# AIM OF THE EXERCISE
Reproduce all the items below in full, swapping every occurrence of "Screen dimensions" for "Screen size" and keeping everything else unchanged.

# SUPPLIED MATERIAL
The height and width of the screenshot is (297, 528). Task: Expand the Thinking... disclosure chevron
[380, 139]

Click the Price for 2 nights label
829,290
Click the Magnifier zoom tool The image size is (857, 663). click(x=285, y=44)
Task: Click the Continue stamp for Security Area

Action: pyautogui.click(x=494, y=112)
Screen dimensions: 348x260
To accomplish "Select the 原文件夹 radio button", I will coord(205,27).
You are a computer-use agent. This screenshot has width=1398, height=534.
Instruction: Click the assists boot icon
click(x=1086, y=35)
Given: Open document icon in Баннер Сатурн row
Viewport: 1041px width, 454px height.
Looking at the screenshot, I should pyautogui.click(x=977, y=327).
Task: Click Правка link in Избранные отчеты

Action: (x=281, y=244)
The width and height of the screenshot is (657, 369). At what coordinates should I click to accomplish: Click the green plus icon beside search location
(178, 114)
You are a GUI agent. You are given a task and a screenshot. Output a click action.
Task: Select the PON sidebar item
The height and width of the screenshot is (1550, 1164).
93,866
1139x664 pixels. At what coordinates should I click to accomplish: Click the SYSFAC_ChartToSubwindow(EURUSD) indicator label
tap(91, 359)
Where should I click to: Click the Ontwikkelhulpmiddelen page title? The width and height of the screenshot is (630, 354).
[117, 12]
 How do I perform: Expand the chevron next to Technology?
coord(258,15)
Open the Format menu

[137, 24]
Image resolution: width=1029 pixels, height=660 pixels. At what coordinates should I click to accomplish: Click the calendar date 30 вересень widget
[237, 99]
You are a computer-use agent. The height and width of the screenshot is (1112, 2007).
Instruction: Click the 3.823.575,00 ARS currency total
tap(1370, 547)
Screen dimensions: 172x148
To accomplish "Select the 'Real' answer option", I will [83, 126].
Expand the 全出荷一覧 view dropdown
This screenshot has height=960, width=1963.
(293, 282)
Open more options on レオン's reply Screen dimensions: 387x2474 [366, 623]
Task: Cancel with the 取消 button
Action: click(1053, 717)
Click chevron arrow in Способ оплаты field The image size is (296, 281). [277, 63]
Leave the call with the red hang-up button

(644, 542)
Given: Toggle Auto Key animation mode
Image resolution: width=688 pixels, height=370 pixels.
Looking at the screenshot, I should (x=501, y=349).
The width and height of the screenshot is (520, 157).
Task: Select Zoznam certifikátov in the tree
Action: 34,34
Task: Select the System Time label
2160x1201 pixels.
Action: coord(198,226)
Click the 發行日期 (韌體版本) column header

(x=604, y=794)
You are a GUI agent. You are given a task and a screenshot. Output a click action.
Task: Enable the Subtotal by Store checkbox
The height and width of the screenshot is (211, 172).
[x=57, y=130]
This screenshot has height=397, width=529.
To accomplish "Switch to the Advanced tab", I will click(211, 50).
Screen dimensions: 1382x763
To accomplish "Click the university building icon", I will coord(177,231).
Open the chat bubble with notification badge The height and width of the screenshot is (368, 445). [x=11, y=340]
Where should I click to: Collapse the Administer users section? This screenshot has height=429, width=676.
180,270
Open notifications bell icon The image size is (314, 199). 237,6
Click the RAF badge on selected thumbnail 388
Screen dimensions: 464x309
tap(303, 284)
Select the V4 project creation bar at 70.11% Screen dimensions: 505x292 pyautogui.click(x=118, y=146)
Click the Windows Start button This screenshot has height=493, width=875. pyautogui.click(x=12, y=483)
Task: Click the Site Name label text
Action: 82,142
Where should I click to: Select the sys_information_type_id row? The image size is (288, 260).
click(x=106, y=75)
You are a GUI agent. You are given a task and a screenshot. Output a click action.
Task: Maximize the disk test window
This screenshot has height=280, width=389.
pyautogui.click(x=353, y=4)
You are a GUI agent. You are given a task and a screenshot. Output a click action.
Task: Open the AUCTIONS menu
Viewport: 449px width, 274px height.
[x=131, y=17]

# TASK ANSWER
The height and width of the screenshot is (297, 528). Task: Expand the Thinking... disclosure chevron
[380, 139]

Click the Price for 2 nights label
829,290
Click the Magnifier zoom tool The image size is (857, 663). click(x=285, y=44)
Task: Click the Continue stamp for Security Area

Action: pyautogui.click(x=494, y=112)
Screen size: 348x260
To accomplish "Select the 原文件夹 radio button", I will coord(205,27).
You are a computer-use agent. This screenshot has width=1398, height=534.
Instruction: Click the assists boot icon
click(x=1086, y=35)
Given: Open document icon in Баннер Сатурн row
Viewport: 1041px width, 454px height.
Looking at the screenshot, I should pyautogui.click(x=977, y=327).
Task: Click Правка link in Избранные отчеты

Action: (x=281, y=244)
The width and height of the screenshot is (657, 369). At what coordinates should I click to accomplish: Click the green plus icon beside search location
(178, 114)
You are a GUI agent. You are given a task and a screenshot. Output a click action.
Task: Select the PON sidebar item
The height and width of the screenshot is (1550, 1164).
93,866
1139x664 pixels. At what coordinates should I click to accomplish: Click the SYSFAC_ChartToSubwindow(EURUSD) indicator label
tap(91, 359)
Where should I click to: Click the Ontwikkelhulpmiddelen page title? The width and height of the screenshot is (630, 354).
[117, 12]
 How do I perform: Expand the chevron next to Technology?
coord(258,15)
Open the Format menu

[137, 24]
Image resolution: width=1029 pixels, height=660 pixels. At what coordinates should I click to accomplish: Click the calendar date 30 вересень widget
[237, 99]
You are a computer-use agent. The height and width of the screenshot is (1112, 2007).
Instruction: Click the 3.823.575,00 ARS currency total
tap(1370, 547)
Screen size: 172x148
To accomplish "Select the 'Real' answer option", I will [83, 126].
Expand the 全出荷一覧 view dropdown
This screenshot has height=960, width=1963.
(293, 282)
Open more options on レオン's reply Screen size: 387x2474 [366, 623]
Task: Cancel with the 取消 button
Action: click(1053, 717)
Click chevron arrow in Способ оплаты field The image size is (296, 281). [277, 63]
Leave the call with the red hang-up button

(644, 542)
Given: Toggle Auto Key animation mode
Image resolution: width=688 pixels, height=370 pixels.
Looking at the screenshot, I should (x=501, y=349).
The width and height of the screenshot is (520, 157).
Task: Select Zoznam certifikátov in the tree
Action: 34,34
Task: Select the System Time label
2160x1201 pixels.
Action: coord(198,226)
Click the 發行日期 (韌體版本) column header

(x=604, y=794)
You are a GUI agent. You are given a task and a screenshot. Output a click action.
Task: Enable the Subtotal by Store checkbox
The height and width of the screenshot is (211, 172).
[x=57, y=130]
This screenshot has height=397, width=529.
To accomplish "Switch to the Advanced tab", I will click(211, 50).
Screen size: 1382x763
To accomplish "Click the university building icon", I will coord(177,231).
Open the chat bubble with notification badge The height and width of the screenshot is (368, 445). [x=11, y=340]
Where should I click to: Collapse the Administer users section? This screenshot has height=429, width=676.
180,270
Open notifications bell icon The image size is (314, 199). 237,6
Click the RAF badge on selected thumbnail 388
Screen size: 464x309
tap(303, 284)
Select the V4 project creation bar at 70.11% Screen size: 505x292 pyautogui.click(x=118, y=146)
Click the Windows Start button This screenshot has height=493, width=875. pyautogui.click(x=12, y=483)
Task: Click the Site Name label text
Action: 82,142
Where should I click to: Select the sys_information_type_id row? The image size is (288, 260).
click(x=106, y=75)
You are a GUI agent. You are given a task and a screenshot. Output a click action.
Task: Maximize the disk test window
This screenshot has height=280, width=389.
pyautogui.click(x=353, y=4)
You are a GUI agent. You are given a task and a screenshot. Output a click action.
Task: Open the AUCTIONS menu
Viewport: 449px width, 274px height.
[x=131, y=17]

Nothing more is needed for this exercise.